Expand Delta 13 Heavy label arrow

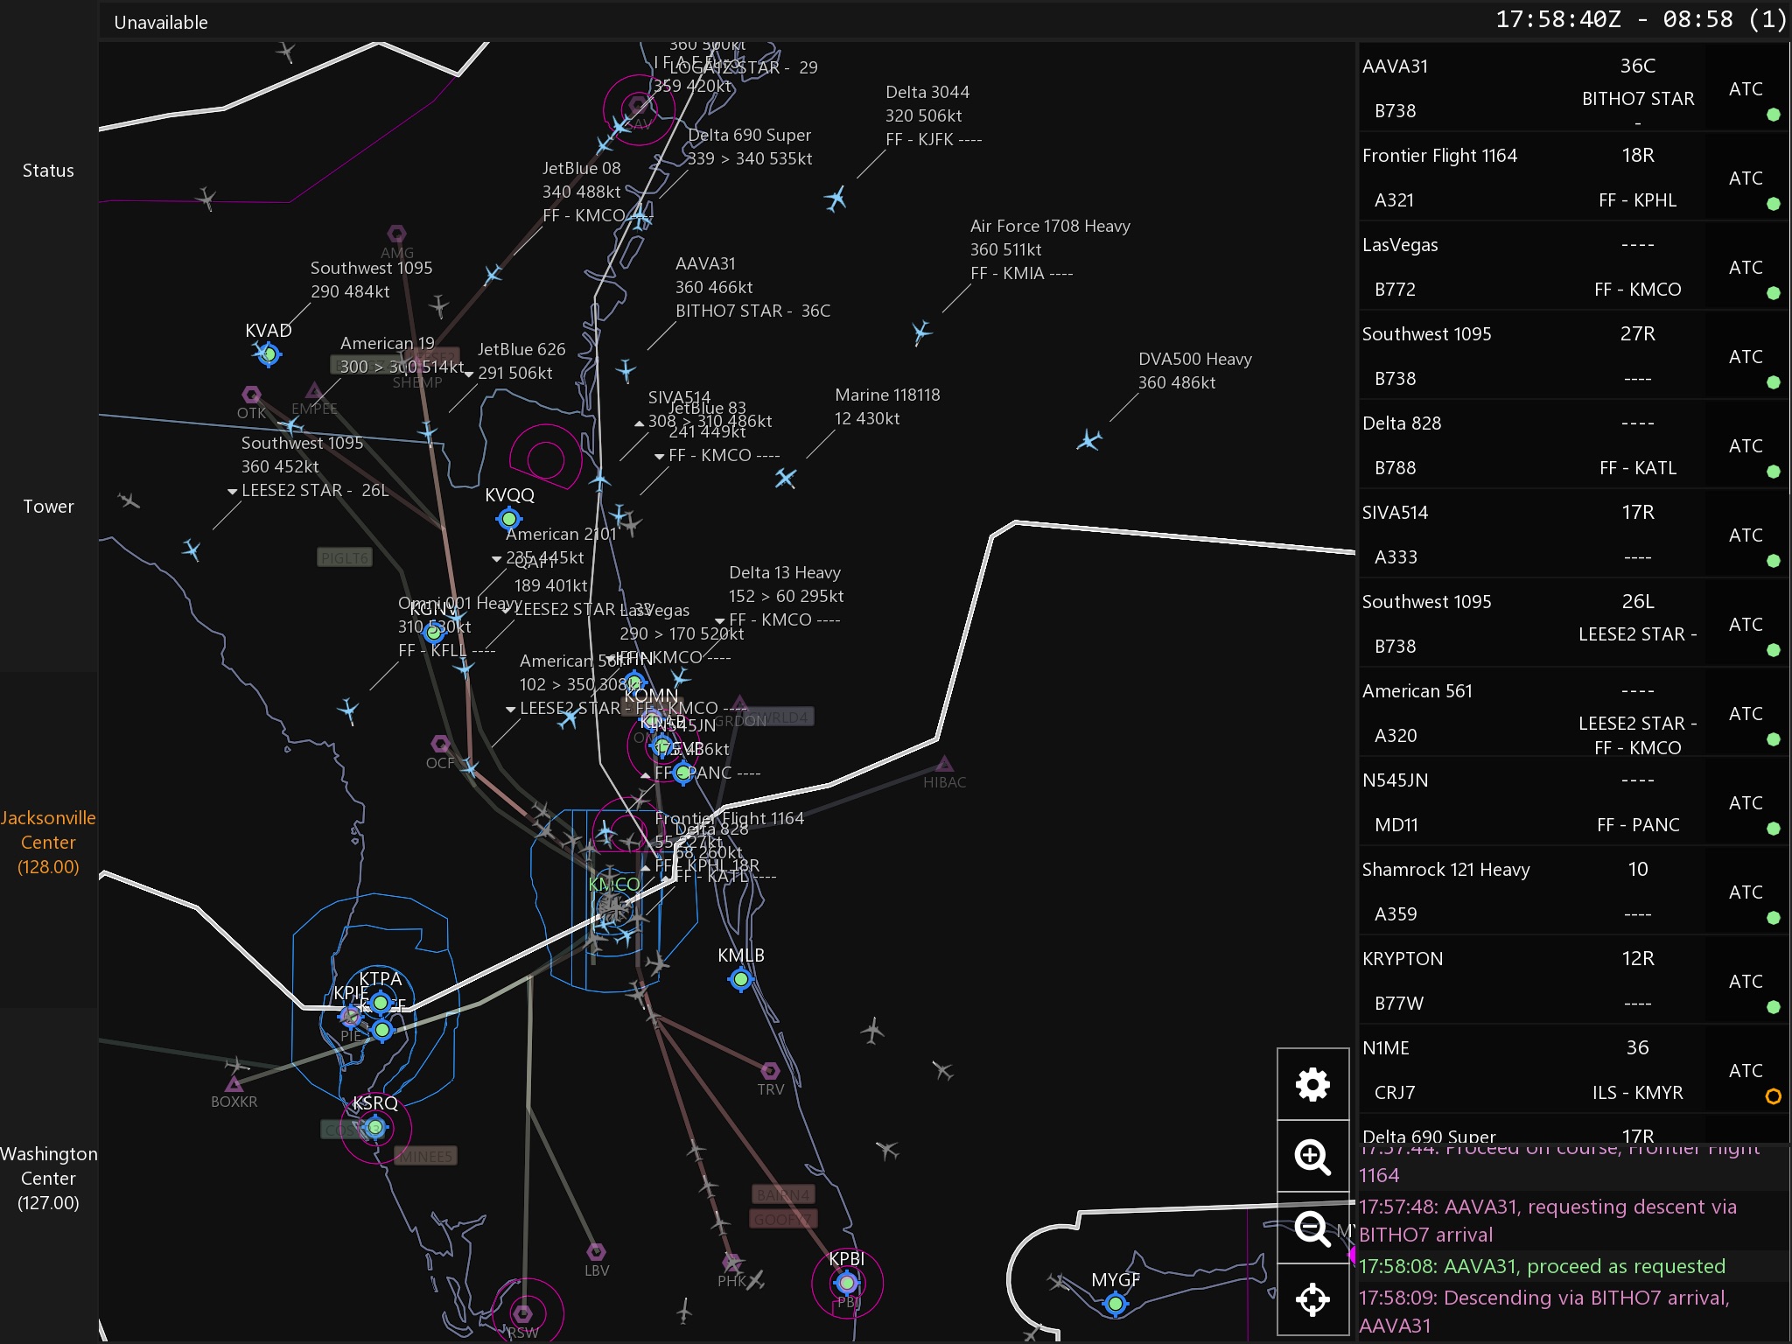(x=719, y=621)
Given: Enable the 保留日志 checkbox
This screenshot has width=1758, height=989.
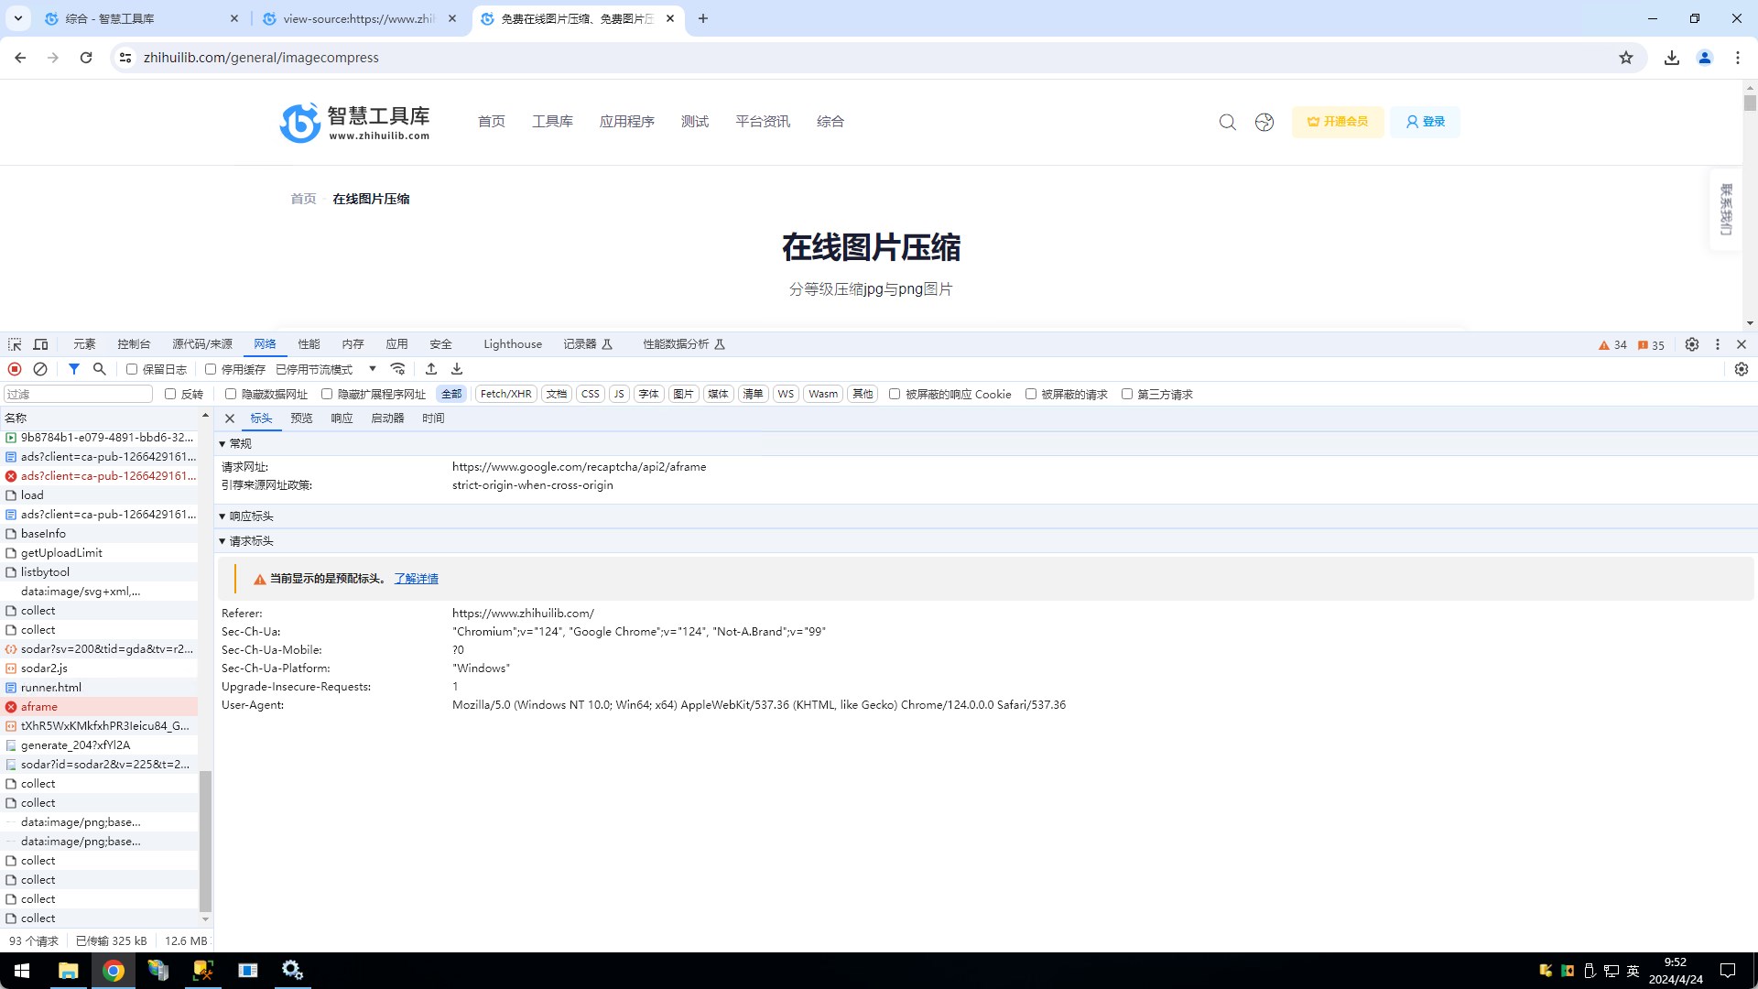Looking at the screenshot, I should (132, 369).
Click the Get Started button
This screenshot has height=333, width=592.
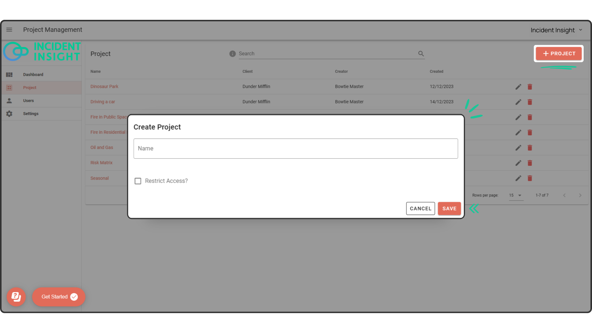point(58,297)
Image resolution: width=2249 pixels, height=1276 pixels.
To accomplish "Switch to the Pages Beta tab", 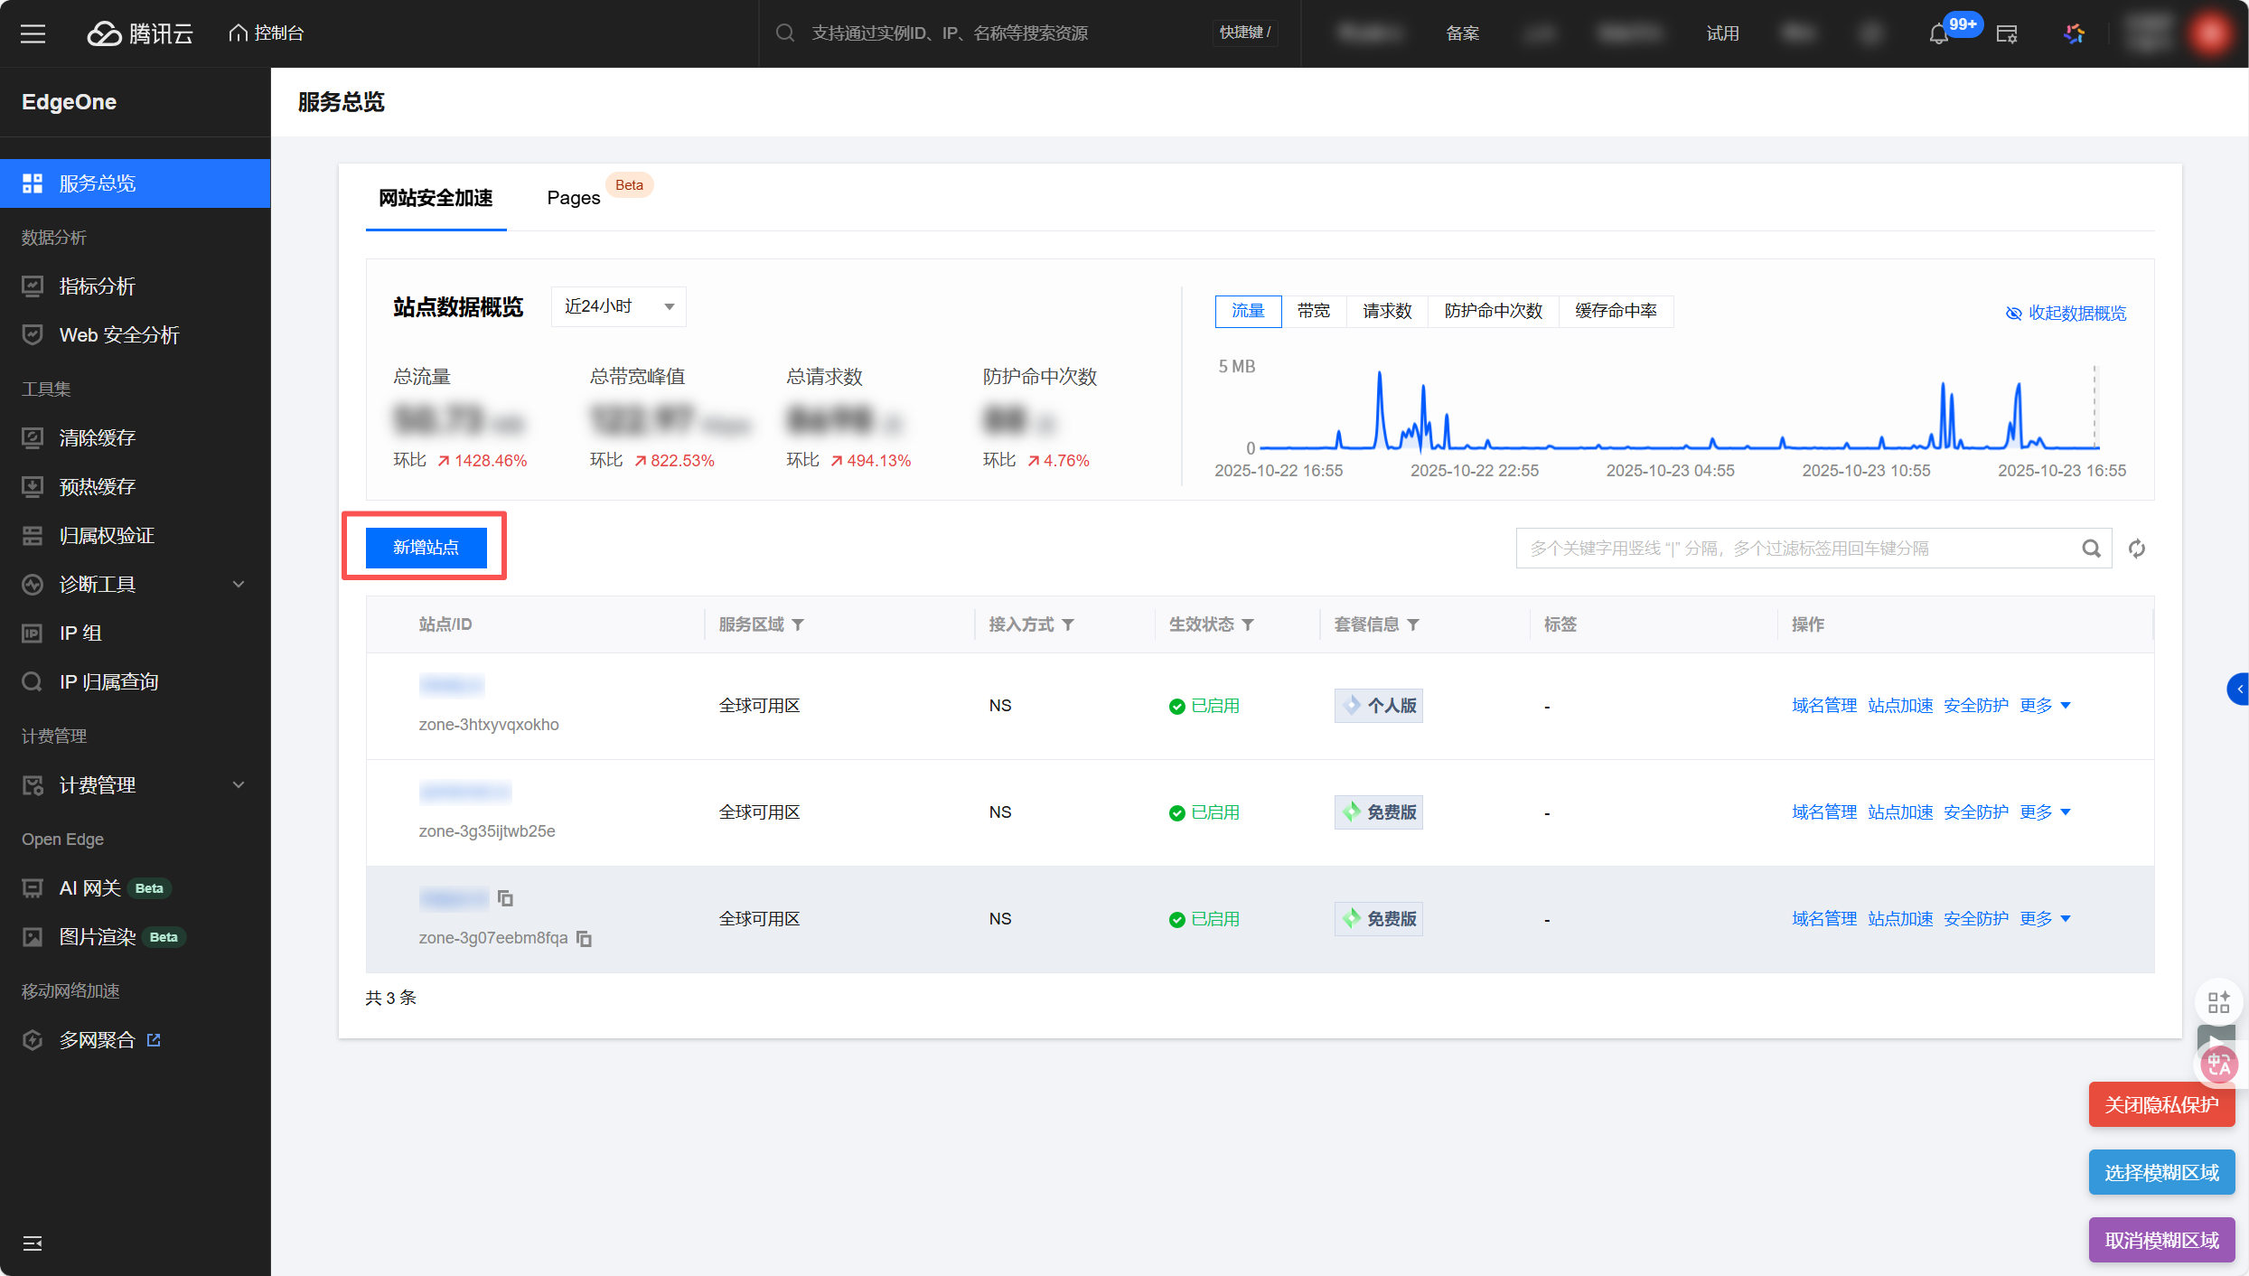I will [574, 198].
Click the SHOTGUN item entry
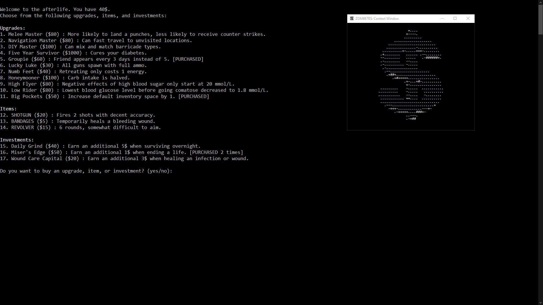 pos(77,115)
▬▬▬▬▬▬
*What you should do:* Working from the data above, repeat exactly, and only, the lines that begin at the line containing "Given: Enable the 保留日志 checkbox" and stop after the line containing "Image resolution: width=2249"; pictures are not copied.

*Exercise response:*
Given: Enable the 保留日志 checkbox
This screenshot has width=1758, height=989.
Looking at the screenshot, I should (132, 369).
Click the Get Started button
This screenshot has height=333, width=592.
point(58,297)
Image resolution: width=2249 pixels, height=1276 pixels.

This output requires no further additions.